PROBLEM DESCRIPTION –
Repeat exactly, please, the lines that begin at the start of the listing and end at the line holding "The width and height of the screenshot is (477, 271).".

DATASET –
──────────────────────────────

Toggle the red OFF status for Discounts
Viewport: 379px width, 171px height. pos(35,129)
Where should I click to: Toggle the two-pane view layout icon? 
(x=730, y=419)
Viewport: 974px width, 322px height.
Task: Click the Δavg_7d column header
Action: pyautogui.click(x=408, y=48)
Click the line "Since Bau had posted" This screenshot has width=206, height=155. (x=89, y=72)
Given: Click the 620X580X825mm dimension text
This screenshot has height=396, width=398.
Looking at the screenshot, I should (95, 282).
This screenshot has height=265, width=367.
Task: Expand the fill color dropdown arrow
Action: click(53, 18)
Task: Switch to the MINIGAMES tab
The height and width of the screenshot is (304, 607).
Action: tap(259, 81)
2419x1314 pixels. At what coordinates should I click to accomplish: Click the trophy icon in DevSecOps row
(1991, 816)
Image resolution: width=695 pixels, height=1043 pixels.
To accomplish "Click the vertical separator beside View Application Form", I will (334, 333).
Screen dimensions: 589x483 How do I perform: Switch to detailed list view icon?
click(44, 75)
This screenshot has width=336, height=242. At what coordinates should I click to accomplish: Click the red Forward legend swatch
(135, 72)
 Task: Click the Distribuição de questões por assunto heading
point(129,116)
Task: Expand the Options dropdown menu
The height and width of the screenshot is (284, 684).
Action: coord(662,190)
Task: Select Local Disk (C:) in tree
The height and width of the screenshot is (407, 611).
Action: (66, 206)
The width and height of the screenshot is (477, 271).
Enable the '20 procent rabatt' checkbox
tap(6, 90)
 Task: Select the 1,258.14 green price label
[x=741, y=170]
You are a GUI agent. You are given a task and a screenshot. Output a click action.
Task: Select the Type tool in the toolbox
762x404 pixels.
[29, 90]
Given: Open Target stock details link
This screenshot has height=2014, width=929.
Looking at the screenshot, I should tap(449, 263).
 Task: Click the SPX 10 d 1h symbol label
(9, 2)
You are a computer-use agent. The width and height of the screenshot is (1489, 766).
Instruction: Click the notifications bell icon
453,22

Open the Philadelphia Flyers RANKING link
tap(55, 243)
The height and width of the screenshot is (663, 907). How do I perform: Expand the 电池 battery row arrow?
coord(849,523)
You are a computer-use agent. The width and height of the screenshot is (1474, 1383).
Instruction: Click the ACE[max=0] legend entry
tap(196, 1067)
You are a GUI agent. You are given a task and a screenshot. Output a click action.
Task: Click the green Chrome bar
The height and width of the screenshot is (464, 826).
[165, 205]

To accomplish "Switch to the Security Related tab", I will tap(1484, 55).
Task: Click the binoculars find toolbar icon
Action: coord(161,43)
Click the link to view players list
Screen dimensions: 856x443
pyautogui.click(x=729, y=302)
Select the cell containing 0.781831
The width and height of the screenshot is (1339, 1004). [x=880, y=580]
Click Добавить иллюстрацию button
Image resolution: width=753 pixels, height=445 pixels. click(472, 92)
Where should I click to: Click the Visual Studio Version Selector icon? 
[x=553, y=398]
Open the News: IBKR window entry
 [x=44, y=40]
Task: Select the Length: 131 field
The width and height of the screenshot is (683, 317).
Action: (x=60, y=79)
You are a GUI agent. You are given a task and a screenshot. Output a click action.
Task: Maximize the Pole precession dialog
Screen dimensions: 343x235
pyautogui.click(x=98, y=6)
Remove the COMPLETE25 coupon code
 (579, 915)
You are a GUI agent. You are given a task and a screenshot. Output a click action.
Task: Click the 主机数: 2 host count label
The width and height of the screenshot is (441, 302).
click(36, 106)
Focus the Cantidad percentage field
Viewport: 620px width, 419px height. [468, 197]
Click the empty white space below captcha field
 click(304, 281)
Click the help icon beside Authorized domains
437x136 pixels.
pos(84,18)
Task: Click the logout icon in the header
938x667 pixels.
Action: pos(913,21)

──────────────────────────────

EXERCISE ANSWER –
Toggle the red OFF status for Discounts
Viewport: 379px width, 171px height. pos(35,129)
Where should I click to: Toggle the two-pane view layout icon? 
(x=730, y=419)
Viewport: 974px width, 322px height.
Task: Click the Δavg_7d column header
Action: pyautogui.click(x=408, y=48)
Click the line "Since Bau had posted" This screenshot has width=206, height=155. (x=89, y=72)
Given: Click the 620X580X825mm dimension text
This screenshot has height=396, width=398.
Looking at the screenshot, I should (95, 282).
This screenshot has height=265, width=367.
Task: Expand the fill color dropdown arrow
Action: click(53, 18)
Task: Switch to the MINIGAMES tab
The height and width of the screenshot is (304, 607).
Action: tap(259, 81)
2419x1314 pixels. At what coordinates should I click to accomplish: Click the trophy icon in DevSecOps row
(1991, 816)
Image resolution: width=695 pixels, height=1043 pixels.
To accomplish "Click the vertical separator beside View Application Form", I will (334, 333).
Screen dimensions: 589x483 How do I perform: Switch to detailed list view icon?
click(44, 75)
This screenshot has width=336, height=242. At what coordinates should I click to accomplish: Click the red Forward legend swatch
(135, 72)
 Task: Click the Distribuição de questões por assunto heading
point(129,116)
Task: Expand the Options dropdown menu
The height and width of the screenshot is (284, 684).
Action: coord(662,190)
Task: Select Local Disk (C:) in tree
The height and width of the screenshot is (407, 611).
Action: (66, 206)
The width and height of the screenshot is (477, 271).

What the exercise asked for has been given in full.